LA EVIDENCIA Y LA VIDA


Tú me das una cosa a mí; yo te doy una cosa a ti... Tú, cuerpo del ai­re, temblor del cielo, escalera de la mañana, tú me das una luz a mí, y yo te doy esa luz transformada en palabra, en sílaba plástica, en grito del sorprendido, del andarín, del mendicante. Todo aquello que Padial ha recibido como hombre que se puebla de las humanidades que le rozan y le rocían y le rodean -también las flores son estentóreas y besadoras- nos lo devuelve en monedas de agresiva sonoridad que acaban de mudarse en el crisol de su alma, limpia como una paloma.
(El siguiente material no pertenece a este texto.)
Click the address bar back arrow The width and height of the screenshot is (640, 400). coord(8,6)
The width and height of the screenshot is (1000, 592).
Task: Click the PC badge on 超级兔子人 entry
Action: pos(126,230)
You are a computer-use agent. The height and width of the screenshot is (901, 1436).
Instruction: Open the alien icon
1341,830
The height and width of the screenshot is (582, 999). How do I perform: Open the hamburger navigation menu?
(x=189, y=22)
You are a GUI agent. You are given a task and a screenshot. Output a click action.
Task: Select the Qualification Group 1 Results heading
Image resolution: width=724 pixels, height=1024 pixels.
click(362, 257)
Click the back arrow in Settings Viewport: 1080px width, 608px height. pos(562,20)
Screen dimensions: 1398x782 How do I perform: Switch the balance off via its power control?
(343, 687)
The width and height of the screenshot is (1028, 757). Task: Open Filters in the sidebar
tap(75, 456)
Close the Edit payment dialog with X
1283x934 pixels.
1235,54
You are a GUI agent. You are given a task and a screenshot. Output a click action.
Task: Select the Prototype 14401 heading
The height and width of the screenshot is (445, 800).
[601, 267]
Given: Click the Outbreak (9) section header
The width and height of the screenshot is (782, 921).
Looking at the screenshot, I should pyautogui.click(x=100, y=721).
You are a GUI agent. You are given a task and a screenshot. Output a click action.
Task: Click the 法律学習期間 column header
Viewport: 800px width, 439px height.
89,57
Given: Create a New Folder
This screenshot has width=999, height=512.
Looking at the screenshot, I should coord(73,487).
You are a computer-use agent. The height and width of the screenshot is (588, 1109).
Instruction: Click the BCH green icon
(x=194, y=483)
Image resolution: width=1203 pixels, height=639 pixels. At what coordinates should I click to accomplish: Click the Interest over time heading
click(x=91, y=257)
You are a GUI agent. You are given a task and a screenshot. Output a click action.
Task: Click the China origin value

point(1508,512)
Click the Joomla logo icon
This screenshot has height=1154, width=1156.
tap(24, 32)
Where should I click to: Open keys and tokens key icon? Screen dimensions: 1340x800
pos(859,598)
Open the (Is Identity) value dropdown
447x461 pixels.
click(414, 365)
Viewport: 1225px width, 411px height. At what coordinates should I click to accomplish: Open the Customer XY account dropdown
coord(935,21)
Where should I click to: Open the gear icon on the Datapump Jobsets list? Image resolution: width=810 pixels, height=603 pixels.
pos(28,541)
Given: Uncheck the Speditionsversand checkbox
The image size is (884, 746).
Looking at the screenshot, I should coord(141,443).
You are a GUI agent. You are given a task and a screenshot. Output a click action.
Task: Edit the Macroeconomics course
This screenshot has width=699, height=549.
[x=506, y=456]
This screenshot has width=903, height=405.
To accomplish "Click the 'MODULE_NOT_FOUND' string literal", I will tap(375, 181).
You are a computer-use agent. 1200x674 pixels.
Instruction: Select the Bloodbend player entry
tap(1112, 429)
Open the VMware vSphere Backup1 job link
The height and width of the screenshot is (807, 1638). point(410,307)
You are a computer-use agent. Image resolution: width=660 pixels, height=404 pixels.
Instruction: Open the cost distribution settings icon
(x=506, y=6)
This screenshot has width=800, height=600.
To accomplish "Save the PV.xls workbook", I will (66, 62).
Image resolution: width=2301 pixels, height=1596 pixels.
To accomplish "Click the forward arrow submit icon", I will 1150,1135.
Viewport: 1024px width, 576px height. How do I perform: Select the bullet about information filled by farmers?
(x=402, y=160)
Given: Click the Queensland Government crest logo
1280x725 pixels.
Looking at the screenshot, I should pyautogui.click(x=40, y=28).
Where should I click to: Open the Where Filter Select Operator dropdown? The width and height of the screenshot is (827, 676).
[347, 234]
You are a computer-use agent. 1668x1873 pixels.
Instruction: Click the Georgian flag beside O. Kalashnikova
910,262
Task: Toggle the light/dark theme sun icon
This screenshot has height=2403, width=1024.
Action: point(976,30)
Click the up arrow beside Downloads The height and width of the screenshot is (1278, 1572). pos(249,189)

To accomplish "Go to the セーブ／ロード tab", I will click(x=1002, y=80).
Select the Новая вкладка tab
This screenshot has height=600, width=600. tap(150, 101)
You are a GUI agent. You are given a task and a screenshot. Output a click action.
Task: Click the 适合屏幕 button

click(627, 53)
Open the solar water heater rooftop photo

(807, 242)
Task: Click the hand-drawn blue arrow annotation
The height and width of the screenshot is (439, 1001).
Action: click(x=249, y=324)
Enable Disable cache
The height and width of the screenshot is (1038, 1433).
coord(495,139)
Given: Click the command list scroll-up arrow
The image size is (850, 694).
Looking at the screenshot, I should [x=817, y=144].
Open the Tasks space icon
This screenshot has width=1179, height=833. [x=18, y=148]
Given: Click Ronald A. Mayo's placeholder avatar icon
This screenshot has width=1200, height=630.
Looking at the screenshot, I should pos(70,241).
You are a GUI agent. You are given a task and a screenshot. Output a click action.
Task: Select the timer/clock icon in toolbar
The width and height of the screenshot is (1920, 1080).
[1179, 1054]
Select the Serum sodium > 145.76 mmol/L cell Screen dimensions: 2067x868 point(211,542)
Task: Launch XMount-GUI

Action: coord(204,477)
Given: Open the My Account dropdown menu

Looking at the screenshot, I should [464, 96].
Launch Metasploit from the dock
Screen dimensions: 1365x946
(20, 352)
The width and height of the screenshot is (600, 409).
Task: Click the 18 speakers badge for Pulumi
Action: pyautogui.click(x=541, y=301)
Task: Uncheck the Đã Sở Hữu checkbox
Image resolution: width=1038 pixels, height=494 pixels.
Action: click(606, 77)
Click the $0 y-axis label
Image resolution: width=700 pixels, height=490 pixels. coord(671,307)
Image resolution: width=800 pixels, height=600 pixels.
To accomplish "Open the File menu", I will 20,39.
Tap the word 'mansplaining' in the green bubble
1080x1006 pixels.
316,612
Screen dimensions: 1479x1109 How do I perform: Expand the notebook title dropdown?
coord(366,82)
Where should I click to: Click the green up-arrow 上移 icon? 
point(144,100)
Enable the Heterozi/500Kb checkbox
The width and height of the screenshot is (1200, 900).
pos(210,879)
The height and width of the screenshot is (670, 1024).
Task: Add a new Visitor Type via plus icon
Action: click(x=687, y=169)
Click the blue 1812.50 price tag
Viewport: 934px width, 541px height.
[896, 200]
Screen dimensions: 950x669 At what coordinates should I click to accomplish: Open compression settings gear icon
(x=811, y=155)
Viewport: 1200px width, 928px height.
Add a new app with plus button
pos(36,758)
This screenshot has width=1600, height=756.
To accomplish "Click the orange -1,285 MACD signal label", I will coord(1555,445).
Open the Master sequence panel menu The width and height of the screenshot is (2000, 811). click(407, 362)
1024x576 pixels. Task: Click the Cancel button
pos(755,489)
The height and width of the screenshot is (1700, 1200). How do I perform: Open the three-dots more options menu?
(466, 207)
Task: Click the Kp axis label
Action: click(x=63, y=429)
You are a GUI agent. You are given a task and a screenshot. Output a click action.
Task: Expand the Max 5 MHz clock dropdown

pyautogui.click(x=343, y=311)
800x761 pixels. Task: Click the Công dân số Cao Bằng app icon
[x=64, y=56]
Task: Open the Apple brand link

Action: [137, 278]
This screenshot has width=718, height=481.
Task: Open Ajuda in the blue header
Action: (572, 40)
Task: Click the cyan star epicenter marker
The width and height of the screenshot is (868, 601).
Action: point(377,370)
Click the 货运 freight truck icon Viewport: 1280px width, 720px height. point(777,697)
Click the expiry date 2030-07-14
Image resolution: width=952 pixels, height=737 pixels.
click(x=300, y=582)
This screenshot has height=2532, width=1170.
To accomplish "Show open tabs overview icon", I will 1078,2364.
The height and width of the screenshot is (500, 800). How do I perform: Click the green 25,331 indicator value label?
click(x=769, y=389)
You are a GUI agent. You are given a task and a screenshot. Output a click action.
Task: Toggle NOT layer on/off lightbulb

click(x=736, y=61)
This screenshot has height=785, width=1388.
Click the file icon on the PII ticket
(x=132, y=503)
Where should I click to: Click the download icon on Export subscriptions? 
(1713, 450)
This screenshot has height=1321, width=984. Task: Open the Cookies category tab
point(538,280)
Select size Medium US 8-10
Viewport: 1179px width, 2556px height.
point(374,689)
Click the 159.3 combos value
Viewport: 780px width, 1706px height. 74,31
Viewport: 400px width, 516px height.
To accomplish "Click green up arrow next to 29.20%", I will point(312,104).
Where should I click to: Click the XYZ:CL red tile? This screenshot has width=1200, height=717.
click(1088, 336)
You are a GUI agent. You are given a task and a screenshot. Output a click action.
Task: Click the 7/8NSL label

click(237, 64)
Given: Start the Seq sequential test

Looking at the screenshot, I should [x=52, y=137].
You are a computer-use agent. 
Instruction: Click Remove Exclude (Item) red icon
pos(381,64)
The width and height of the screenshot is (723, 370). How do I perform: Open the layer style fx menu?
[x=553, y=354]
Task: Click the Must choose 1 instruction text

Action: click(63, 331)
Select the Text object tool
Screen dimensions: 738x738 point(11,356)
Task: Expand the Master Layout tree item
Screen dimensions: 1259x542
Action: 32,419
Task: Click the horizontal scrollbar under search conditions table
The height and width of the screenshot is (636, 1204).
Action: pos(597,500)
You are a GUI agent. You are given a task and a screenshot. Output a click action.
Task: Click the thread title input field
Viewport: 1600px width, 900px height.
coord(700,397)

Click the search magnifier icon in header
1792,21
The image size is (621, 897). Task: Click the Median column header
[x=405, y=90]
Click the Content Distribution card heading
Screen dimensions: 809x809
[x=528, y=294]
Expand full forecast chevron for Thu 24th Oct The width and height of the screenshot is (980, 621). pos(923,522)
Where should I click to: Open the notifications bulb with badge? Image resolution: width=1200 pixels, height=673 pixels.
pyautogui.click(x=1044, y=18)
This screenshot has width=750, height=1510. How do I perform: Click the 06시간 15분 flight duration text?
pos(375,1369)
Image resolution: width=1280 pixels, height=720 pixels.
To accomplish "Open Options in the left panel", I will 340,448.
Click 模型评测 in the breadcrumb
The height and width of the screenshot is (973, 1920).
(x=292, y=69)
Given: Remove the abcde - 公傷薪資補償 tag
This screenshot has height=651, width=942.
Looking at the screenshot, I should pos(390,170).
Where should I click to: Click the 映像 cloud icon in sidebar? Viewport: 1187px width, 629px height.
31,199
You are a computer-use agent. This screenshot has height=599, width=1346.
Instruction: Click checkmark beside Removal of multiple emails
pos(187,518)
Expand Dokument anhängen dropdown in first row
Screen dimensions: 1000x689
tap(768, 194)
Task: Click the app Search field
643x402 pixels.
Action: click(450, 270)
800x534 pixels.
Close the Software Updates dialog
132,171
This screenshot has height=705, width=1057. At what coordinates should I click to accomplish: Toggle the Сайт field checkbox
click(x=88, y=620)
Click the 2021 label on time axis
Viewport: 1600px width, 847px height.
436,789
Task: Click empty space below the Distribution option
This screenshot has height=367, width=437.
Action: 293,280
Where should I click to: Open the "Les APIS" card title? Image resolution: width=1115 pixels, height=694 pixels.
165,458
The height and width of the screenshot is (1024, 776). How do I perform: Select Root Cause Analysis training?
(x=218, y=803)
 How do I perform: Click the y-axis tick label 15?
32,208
Y era muy fácil detener­se ante el escaparate de su pintura y acordarse de Goya o de Solana, y del Quevedo que parece que le ha parido y quien sabe si del Valle Inclán que puede bautizarle para romperle la crisma después. Todo esto es un trueque. Goya es un librecambista, como lo es Quevedo, que no engaña a nadie por mucho que lo parezca:

"Si tú me das los pies te doy los ojos.
Todo este mundo es trueque interesado
y despojos se cambian por despojos...

Era muy fácil coger el pan y el vino. Y mojar, y tragarse el migajón. Pero el cambio no era ése. Padial no venía a hacernos comulgar con ruedas de molino. Venía a entregarnos algo distinto a lo recibido, algo que parecía una herencia, y luego se convertiría en un virginal patrimo­nio en un dominio salvador, en una prueba de los nueves después de verificada su angelical- operación. Ahí estaban el horror y la belleza. Y darnos lo mismo que encontraba hubiera sido tanto como darnos gato por liebre. Y cuerpo del aire, y temblor del cielo, y escalera de la maña­na, nos llegaban convertidos en esa diosa deslumbrante y sin nombre que, por decir algo, denominamos pintura. Era la verdad revelada, el oro, li­bre de gangas en la ventanilla del cambista. Presencia es el título de un poema de Juan Ramón Jiménez, y presencias puras teníamos en esta pira tura que en unos segundos infinitos había atravesado el taller del pintor: presencia juanramoniana:

¡Viva la luz del día;
la evidencia y la vida!


La evidencia y la vida; la verdad y la vida; pero para este viaje no necesitábamos alforjas. Y Padial se engolfa en la verdad, se revuelca, lleno de unción en la verdad, y nos devuelve la evidencia, su evidencia, que no es solamente la invención, ni se queda en la invención. Todo lo que le ocurre ha sido verdad, ha sido evidencia. Y nos lo cuenta haciéndonos creer que asistimos a la gran representación de lo fingido. No, no hay artificio alguno. Y Juan Ramón lo confirma:

¡Viva lo conocido;
la mano y el estío!   


La mano esta ahí. Es la mano de antes. Como el estío es aquel que conocíamos. Padial nos ha descubierto una realidad, que es la suya, que es la nuestra, que no habíamos visto antes. También la de Quevedo:
  

   "Ciegos, con todos hablo escarmentado;
   pues unos somos ciegos y otros cojos,
   ande el pie con el ojo remendado”.

Este último y tremendo último verso del soneto de Quevedo, explica las aparentes invenciones de Enrique Padial. Escarmentados todos, remendados todos, andábamos así y no lo sabíamos. Lo que ocurre es que de pronto alguien ha descubierto nuestra realidad. Y hasta las flores, en su fugaz eternidad, eran esos bellísimos remiendos sangrantes, como la mano, que ya conocíamos, que nos arrancan una lágrima o un vítor.
Enrique Padial es un pintor de evidencias que imprime dramatismo a sus verídicas criaturas para que se nos parezcan más, para que nos veamos con nuestras costuras, porque la verdad es que "el ciego lleva a cuestas al tullido", como verdad es que esos almendros van -y ¡con qué prisa!- hacia la muerte, hacia el sabido verano, como la mano que escribe, como la mano que pinta.